= Te Waharoa =

Te Waharoa (died September 1838) was the leader of the Ngāti Hauā iwi (Māori tribe) of the eastern Waikato in New Zealand in the 1820s and 1830s.

His father was Tangimoana of Ngāti Hauā and his mother was Te Kahurangi. As a small child Te Waharoa lived at Maungakawa, north-east of Cambridge. A group of Te Arawa attacked Maungakawa and Te Waharoa was taken to the Rotorua district where he spent his childhood among Te Arawa. He returned to Ngāti Hauā when he was a young man. He took part in fights during the Musket Wars, when Ngāti Hauā supported Waikato and Ngāti Maniapoto tribes against Te Rauparaha and Ngāti Toa, until Ngāti Toa were driven from Kāwhia in 1821.

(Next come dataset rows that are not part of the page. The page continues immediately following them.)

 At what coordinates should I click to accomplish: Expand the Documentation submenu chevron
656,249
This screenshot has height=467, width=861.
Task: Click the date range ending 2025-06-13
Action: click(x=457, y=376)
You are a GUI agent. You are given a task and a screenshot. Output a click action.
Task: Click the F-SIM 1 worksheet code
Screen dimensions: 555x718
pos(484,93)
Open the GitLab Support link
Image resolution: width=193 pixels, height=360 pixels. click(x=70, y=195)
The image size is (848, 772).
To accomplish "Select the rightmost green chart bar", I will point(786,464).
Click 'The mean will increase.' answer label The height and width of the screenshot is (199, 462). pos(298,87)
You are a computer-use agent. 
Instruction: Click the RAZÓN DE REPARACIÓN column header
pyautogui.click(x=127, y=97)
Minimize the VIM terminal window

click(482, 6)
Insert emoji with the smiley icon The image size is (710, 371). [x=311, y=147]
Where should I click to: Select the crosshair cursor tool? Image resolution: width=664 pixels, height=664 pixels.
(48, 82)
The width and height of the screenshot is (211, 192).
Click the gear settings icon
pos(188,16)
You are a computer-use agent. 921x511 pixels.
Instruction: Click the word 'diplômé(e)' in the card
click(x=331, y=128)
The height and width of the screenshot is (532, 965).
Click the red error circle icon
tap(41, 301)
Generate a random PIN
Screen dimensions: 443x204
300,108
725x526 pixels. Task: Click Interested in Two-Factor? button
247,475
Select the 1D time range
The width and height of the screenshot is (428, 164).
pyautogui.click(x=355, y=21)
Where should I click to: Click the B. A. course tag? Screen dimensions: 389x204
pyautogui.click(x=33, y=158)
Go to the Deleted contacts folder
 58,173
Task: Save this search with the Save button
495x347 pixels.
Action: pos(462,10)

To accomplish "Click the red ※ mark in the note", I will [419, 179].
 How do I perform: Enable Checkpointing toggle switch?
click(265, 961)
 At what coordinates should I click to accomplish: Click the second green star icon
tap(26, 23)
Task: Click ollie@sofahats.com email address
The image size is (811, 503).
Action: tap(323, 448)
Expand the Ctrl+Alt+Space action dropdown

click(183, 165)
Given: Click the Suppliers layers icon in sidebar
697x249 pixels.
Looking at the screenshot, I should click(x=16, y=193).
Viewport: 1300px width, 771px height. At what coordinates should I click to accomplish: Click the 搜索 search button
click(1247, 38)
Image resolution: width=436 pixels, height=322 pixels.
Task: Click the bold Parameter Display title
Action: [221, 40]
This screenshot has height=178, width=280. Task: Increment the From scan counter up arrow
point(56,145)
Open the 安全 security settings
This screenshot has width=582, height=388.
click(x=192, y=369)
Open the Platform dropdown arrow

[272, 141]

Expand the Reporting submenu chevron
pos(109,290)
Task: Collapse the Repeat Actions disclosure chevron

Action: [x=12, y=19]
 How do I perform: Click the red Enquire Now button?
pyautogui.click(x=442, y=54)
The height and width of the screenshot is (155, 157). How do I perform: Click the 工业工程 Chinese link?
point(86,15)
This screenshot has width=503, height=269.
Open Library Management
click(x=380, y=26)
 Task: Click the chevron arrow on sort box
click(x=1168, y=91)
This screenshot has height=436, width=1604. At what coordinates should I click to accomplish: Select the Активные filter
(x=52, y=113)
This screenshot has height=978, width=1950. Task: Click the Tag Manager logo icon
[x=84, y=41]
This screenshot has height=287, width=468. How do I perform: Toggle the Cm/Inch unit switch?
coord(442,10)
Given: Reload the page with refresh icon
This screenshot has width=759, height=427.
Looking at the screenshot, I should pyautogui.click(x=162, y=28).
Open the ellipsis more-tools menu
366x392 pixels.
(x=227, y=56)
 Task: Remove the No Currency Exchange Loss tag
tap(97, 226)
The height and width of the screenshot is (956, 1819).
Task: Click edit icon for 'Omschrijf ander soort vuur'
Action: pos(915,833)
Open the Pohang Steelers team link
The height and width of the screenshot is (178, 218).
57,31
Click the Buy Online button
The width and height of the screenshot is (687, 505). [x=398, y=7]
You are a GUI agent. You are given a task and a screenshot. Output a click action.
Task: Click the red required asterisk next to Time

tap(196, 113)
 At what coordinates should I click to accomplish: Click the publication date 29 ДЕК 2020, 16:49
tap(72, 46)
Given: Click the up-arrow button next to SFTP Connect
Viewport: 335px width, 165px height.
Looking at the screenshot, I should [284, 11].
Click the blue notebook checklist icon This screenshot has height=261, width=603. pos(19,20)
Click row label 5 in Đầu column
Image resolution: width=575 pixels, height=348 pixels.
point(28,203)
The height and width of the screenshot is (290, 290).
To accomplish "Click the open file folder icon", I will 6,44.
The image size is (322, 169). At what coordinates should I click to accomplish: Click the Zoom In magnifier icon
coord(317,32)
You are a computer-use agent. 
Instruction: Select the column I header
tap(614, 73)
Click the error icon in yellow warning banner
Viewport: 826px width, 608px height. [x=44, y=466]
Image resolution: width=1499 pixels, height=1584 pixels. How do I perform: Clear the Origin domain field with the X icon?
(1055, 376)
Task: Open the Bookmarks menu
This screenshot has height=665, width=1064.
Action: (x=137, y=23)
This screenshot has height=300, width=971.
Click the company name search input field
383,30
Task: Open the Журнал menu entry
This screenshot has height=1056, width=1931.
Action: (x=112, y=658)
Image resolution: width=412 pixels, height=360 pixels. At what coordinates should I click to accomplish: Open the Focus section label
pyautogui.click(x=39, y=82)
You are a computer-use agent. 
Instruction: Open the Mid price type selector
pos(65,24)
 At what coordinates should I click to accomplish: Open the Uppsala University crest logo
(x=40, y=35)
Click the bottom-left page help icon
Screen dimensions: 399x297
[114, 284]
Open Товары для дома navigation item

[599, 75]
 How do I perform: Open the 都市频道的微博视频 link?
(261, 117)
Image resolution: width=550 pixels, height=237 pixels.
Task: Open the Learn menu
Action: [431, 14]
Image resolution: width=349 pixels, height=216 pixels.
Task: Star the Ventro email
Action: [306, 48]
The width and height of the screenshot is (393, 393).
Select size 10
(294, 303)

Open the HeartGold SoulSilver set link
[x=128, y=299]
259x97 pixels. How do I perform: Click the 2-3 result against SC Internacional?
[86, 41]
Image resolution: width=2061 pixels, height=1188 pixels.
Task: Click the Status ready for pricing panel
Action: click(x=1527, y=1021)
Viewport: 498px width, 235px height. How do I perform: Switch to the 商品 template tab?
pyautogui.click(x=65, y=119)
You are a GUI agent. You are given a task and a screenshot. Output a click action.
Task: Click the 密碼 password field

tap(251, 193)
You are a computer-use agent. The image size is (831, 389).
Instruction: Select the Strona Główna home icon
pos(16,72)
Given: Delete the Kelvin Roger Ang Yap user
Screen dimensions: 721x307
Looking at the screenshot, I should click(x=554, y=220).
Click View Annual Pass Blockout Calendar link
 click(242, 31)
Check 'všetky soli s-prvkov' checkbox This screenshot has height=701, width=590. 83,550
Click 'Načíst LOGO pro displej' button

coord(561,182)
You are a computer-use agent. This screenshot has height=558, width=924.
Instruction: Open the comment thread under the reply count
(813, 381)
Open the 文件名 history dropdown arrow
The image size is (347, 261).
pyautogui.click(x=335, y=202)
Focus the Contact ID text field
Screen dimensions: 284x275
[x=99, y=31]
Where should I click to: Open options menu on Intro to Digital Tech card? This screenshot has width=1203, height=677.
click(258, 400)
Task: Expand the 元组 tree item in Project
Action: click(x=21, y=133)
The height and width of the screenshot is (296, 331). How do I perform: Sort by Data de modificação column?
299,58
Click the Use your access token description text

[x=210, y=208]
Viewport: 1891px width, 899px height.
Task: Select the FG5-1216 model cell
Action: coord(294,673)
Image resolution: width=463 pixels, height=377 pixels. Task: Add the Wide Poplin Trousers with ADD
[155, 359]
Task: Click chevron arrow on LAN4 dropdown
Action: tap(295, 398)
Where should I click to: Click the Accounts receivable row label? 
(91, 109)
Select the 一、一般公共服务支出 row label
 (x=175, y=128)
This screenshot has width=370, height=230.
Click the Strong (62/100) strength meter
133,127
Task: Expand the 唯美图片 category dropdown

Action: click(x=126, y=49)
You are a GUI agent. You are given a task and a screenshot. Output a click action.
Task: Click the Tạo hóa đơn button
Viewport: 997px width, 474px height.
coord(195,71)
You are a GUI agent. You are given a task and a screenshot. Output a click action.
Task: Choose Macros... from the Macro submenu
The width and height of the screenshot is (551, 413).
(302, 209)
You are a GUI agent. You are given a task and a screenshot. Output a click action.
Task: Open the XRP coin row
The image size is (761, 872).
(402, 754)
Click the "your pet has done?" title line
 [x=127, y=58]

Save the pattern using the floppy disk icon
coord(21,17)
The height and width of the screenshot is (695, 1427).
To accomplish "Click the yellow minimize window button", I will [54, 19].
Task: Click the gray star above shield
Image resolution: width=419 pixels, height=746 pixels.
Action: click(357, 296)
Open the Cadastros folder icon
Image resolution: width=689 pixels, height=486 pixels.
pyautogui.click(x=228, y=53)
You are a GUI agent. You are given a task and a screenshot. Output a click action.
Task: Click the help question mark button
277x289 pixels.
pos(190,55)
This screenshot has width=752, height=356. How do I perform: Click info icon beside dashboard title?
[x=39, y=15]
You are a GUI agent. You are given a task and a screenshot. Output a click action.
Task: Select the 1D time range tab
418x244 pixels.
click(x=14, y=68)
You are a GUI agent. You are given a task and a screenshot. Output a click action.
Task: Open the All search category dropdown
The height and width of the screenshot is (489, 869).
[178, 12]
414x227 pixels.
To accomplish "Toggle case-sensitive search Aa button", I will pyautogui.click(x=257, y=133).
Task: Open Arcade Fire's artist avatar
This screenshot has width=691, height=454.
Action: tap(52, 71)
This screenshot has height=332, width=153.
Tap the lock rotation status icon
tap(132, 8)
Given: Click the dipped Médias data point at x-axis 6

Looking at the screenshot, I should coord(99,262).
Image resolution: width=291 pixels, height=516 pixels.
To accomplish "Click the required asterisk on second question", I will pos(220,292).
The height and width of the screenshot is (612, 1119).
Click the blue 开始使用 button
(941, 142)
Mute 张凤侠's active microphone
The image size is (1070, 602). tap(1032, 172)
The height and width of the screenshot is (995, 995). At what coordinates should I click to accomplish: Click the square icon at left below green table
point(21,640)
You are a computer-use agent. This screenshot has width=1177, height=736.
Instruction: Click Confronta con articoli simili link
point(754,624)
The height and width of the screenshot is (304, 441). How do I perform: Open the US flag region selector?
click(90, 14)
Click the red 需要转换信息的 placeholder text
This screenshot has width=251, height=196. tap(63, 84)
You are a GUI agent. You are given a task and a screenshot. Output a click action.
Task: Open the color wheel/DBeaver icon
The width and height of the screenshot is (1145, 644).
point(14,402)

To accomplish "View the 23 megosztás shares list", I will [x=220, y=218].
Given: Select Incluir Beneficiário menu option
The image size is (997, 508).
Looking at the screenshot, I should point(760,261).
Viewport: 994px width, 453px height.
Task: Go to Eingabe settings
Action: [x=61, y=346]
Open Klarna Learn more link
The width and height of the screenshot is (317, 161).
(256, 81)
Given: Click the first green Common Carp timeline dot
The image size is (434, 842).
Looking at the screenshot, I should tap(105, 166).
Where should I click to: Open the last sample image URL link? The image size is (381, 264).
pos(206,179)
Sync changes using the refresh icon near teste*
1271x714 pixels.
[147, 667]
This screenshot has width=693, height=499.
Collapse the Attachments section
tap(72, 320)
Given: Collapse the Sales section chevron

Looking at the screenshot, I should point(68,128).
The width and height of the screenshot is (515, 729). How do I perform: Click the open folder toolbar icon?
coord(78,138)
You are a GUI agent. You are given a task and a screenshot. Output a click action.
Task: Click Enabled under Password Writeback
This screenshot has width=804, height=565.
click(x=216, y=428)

Te Waharoa became the leading chief of Ngāti Hauā. He led his tribe in preserving their territory from occupation by other tribes, including driving out Ngāti Maru in the 1820s, after they outstayed their welcome by weight of numbers, building 15 pa in Ngati Haua territory and the overtaxing of local food resources, when taking refuge from Ngāpuhi attacks on the Hauraki area. The final act that drove Te Waharoa to desperate measures was when Ngati Maru built Kaipaki pa very close to his own at Maungakawa. He spread the news that he was leaving the rohe for Tauranga so Ngati Maru would lower their guard. He then returned at night and launched a successful surprise attack on the much larger iwi. 200 people in Kaipaki pa were either eaten or enslaved. After expelling Ngāti Maru from Matamata pā, near the present-day settlement of Waharoa (rather than the present-day town of Matamata), Te Waharoa made it his main pā. He also drove Ngāti Maru from the Horotiu district along the Waikato River and the Maungatautari district. Te Waharoa maintained military and trade links with the Ngāi Te Rangi and Ngāti Ranginui tribes who lived in the Tauranga district, across Ngāti Hauā's eastern boundary, the Kaimai Range. When the Tauranga tribes were threatened by a Ngāpuhi war party led by Te Haramiti in 1831, Te Waharoa and Ngāti Hauā went to the aid of Tupaea and the Tauranga people, and together they defeated the Ngāpuhi party. Also in December 1831 Te Wahoroa joined with a huge Waikato force estimated at 2,500 to 4,000 warriors under Te Whero whero who launched an assault on North Taranaki tribes Ngati Tama and Ngati Mutanga. In January 1832 the Waikato taua with Te Wahaoroa launched further assaults against Pukerangiora Pa which held 4,000 people. The besieged ran out of food and a large group of Taranaki children, women and older people fled at night. Most were caught by Waikato and killed, with only a few escaping. Two weeks later the men ran out of food and tried to escape at night in a sudden rush. In their weakened state they were easily overcome and many jumped over cliffs to avoid the Waikato slaughter. In all between 1,000 and 1500 people were killed. As was usual prisoner were killed and eaten with prisoners " being decapitated, disembowelled, cooked and eaten". The battle was noted for its savagery with Waikato going down to the bottom of the cliffs and killing those who had survived the leap.

When Anglican missionaries came to his region, Te Waharoa wished to have a missionary resident there and a mission station was established near Matamata pā in 1835. One of the first students at the mission school was Te Waharoa's son Tarapipipi, later known as Wiremu Tamihana.

After a relative of Te Waharoa was murdered by a Te Arawa man, there were a number of skirmishes with Te Arawa in 1836. Ngāti Hauā, with support from other tribes, attacked and destroyed a Te Arawa pā and Phillip Tapsell's trading station at Maketu in March. Then in August Ngāti Hauā attacked Ngāti Whakaue at Ohinemutu in Rotorua. Helead his warriors against neighbouring tribes with the fighting, which continued into 1836, extended from Rotorua, Matamata to Tauranga.

Te Waharoa fell ill in 1838. He probably had erysipelas, which his principal wife Rangi Te Wiwini died of at the time. Te Waharoa died at Matamata in early September 1838. Te Arahi, the eldest son of Te Waharoa and Rangi Te Wiwini, became the leader of Ngāti Hauā, before his younger brother Wiremu Tamihana Tarapipipi rose to prominence. Tamihana was a leader in the Māori King Movement, and became known as the kingmaker.